Mohammed Aisha, a Syrian sailor working on a Bahraini cargo ship stranded off the Egyptian coast, was forced to spend four years as a castaway after a court made him the ship’s legal guardian.
The sailor’s troubles began in July 2017, when the ship he was working on, the MV Aman, was detained at the Egyptian port of Adabiya, because its safety equipment and classification certificates had expired. Usually, this sort of issues are easily resolvable, but the ship’s owners in Bahrain were experiencing financial difficulties, and its Lebanese contractors. As the ship’s Egyptian captain had gone ashore after the MV Aman was technically abandoned at sea, Mohammed, the ship’s chief officer, was named its legal guardian by a local court. When Aisha signed the document, he had no idea he would be sentencing himself to four years of self-isolation on the ship…
Photo: video screengrab
Mohammed recently told the BBC that he had no idea what being the legal guardian of the MV Aman meant, and only found out four months later, as the other crew members gradually left the vessel. He was legally required to stay with the cargo ship, and by the summer of 2019, he was all alone on it, with no power, no sanitation, and no information on when his ordeal would end.
He watched as ships sailed past, in and out of the nearby Suez Canal, waiting for the day that he would be allowed to go home again. In August of 2018, he got word that his mom had died, and that only made things worse. That was the low-point of his ordeal, as he admits to contemplating the thought of taking his own life.

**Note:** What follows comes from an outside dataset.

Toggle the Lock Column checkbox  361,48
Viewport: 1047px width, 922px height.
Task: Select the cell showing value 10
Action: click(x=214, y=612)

In March of 2020, the ship that had become Mohammed’s prison was blown off its anchorage by a powerful storm, causing to drift for several miles, before running aground just a few hundred meters from the Egyptian shoreline. The stranded sailor considers this divine intervention, as this allowed him to swim to shore to get food, and charge his cell phone.
A few days ago, after spending almost four years stranded at sea, Mohammed Aisha finally boarded a plane to his home in Syria to see his family and friends again. He described the feeling of leaving the ship as being freed from prison.
Photo: Thomas_G/Pixabay
Contacted by the BBC, Aisha’s employers, Tylos Shipping and Marine Services, said that they had tried to help the sailor over the years, but their hands were tied, and even blamed him for signing the court order that made him legal guardian, which he shouldn’t have done.
“I can’t force a judge to remove the legal guardianship,” a company representative said. “And I can’t find a single person on this planet – and I’ve tried – to replace him.”
On the other hand, the International Transport Workers Federation, which took up Mohammed’s case in December of 2020, claims that his ordeal could have been avoided had the owners of the ship and its contractors had respected their responsibilities and obligations.